--- Information given Enclosed Below ---

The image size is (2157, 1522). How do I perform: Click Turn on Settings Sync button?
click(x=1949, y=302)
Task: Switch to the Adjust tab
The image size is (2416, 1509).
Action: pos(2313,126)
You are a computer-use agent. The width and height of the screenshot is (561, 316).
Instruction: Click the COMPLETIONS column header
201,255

--- End of Enclosed Information given ---

■ **Goal of the exercise**
Output the listing above exactly, keeping each line as it was.

■ **Exercise answer**
The image size is (2157, 1522). How do I perform: Click Turn on Settings Sync button?
click(x=1949, y=302)
Task: Switch to the Adjust tab
The image size is (2416, 1509).
Action: pos(2313,126)
You are a computer-use agent. The width and height of the screenshot is (561, 316).
Instruction: Click the COMPLETIONS column header
201,255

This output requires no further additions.